=== Begin Enclosure ===

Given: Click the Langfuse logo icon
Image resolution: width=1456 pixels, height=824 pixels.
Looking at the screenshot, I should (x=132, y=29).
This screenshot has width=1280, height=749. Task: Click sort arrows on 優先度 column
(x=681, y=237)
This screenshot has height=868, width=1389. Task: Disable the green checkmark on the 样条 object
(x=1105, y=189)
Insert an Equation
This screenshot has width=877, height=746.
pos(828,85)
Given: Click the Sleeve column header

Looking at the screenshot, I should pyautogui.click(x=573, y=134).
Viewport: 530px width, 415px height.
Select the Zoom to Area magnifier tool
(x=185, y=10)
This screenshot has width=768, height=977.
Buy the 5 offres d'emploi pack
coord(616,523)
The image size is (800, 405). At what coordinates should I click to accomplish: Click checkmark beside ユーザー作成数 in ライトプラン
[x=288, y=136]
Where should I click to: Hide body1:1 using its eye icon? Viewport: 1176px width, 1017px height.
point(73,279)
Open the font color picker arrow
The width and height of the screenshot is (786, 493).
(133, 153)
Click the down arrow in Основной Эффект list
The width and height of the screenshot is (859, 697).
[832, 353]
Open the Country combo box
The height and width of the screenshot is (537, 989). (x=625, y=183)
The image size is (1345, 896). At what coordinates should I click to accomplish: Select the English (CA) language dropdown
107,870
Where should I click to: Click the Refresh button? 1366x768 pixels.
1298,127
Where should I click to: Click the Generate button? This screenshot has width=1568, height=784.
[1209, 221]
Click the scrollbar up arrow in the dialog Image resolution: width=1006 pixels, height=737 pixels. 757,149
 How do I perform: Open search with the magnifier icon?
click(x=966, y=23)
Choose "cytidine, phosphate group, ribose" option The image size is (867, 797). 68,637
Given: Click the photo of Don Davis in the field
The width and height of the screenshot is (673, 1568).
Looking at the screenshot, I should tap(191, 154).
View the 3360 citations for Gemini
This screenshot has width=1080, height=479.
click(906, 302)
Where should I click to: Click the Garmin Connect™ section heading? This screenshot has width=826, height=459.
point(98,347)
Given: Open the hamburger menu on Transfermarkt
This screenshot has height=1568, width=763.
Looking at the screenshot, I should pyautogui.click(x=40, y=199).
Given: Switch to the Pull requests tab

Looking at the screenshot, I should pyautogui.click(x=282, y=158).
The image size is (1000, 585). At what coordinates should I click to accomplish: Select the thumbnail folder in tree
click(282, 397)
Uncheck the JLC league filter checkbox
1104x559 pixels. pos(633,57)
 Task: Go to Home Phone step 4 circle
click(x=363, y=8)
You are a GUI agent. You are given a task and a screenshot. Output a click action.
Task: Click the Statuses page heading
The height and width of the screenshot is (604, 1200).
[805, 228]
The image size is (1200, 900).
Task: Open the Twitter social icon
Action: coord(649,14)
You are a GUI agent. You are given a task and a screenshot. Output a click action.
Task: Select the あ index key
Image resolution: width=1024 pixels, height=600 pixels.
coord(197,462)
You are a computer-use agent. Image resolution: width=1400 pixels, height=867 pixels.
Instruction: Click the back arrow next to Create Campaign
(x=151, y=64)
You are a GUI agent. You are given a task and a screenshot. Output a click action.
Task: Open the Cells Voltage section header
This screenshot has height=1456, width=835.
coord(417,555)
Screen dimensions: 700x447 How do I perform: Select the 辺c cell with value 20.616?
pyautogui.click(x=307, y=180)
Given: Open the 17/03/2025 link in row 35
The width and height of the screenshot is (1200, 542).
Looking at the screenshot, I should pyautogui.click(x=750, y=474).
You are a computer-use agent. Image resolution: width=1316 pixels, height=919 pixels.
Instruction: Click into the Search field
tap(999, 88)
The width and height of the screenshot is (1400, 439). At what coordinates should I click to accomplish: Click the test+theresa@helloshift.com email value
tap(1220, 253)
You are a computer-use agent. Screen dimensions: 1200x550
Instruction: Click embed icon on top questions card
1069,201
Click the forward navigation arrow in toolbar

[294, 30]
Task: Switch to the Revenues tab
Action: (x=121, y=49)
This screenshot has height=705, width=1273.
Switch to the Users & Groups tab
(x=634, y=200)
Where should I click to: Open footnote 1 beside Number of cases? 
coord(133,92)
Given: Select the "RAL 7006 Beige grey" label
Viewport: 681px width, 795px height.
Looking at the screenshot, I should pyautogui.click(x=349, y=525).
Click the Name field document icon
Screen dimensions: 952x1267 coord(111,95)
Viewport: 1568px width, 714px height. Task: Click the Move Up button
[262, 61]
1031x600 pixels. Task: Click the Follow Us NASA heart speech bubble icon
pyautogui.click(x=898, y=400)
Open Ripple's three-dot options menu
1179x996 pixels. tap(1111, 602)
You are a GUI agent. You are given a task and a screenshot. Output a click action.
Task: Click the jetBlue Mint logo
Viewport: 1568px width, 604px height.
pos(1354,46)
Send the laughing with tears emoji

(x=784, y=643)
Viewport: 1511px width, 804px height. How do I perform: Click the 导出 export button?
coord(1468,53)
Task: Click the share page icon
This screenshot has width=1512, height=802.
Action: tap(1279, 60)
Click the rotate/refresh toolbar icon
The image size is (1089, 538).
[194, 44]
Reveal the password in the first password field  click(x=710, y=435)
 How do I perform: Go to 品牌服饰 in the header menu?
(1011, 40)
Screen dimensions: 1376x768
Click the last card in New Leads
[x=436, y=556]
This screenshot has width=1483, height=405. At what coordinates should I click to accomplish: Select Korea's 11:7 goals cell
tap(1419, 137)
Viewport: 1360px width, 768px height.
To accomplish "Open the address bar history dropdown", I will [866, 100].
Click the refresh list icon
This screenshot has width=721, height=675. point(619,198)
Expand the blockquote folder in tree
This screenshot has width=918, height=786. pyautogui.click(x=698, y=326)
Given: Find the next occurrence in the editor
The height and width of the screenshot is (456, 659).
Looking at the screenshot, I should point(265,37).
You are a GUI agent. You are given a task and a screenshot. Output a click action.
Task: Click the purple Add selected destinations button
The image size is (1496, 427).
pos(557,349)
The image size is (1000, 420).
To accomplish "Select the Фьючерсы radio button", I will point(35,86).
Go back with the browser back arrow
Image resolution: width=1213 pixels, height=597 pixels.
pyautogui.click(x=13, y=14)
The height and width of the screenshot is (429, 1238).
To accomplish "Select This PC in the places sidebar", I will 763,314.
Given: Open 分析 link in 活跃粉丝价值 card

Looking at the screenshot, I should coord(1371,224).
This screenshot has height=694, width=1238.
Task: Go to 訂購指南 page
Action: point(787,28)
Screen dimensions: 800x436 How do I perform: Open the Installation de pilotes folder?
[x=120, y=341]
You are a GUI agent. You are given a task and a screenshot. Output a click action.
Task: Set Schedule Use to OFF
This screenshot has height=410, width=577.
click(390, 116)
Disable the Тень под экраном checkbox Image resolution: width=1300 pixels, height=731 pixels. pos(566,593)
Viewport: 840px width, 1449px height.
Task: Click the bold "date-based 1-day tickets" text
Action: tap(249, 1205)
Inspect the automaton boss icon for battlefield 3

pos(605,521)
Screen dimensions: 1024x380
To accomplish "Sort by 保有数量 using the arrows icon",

=== End Enclosure ===

#### What to produce
If a line in the material contains the word "logo", copy that line.

#### Response for this exercise
Given: Click the Langfuse logo icon
Task: Click the jetBlue Mint logo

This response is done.